Front Row Center

By Michael Warren

Noises Off
By Michael Frayn
Directed by Dave McIntosh

 front row

 

This play, first performed in 1982, is described as a farce. It would more properly be called a lunatic satire. Most of the elements of farce are missing. As Dave McIntosh points out in the program notes, the characters are weak, the situation is stupid and there is no real plot or story. Noises Off is an elaborately constructed theatrical joke.

Each of the three scenes contains the first Act of a performance of a play within a play, one of those lewd British comedies called Nothing On. Typically, men lose their trousers and fall downstairs while pretty girls appear in revealing lingerie. Doors open and close, and plates of sardines appear and disappear.

In Frayn’s version, the cast forget or ad-lib their lines, the director is close to a nervous breakdown and the play ends in chaos. He also has the clever idea of showing Act 1 of Nothing On from backstage in the second scene. This presents a challenge to the design and construction team, who have created an extraordinary two-story set.

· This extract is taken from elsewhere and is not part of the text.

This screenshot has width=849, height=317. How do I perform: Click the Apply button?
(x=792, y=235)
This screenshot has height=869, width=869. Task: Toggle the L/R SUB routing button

Given the craziness of the material, Dave McIntosh and his cast attack the play at a furious pace. They all perform remarkably well and the sight jokes are very slick. No one was injured so far as I can tell. Wayne Willis Waterman, who recently appeared in Proof, was suitably exhausted and sarcastic as the long-suffering director. Meanwhile Suki O’Brien, in her first appearance at LLT, has a great time as “Dotty” forgetting her props and leaving plates of sardines on or off stage. “Garry” is the leading man of Nothing On and is very serious about understanding his part. In “real life” he is incapable of finishing a sentence.

Mark Donaldson is excellent in the role – his English accent is impeccable. Pamela Johnson is wonderfully absent-minded as “Brooke” who is constantly losing one of her contact lenses. She spends a lot of the play decorating the stage in sexy girdle and stockings. Keith Donner plays shy “Freddie” who has a serious fear of violence and blood, both of which give him nosebleeds. Keith, another newcomer to LLT, does well and survives the play.

Linda Freeman plays “Belinda” who is the only normal person amidst the dramatic chaos, while Fred Koesling has a lot of fun as the alcoholic “Selsdon” who plays a burglar when he can remember which window to break in through. A talented cast is rounded out by two more newcomers, Donna Burroughs and Taylor Shouldice, as the overworked “Stage Manager” and “Assistant Stage Manager,” respectively.

Dave McIntosh and his team have pulled off a remarkable tour de force staging this comedy. However, I wonder how audiences at Lakeside will respond to this level of British wackiness, and some of the theatrical in-jokes may have got lost in the shuffle. Congratulations to Ruth Kear for designing a truly remarkable set, and also to the entire construction crew. Win McIntosh was Stage Manager and her Assistants were Jeff Kingsbury and Christine Bott. Next up is Ghosts by Henrik Ibsen, which opens on January 11.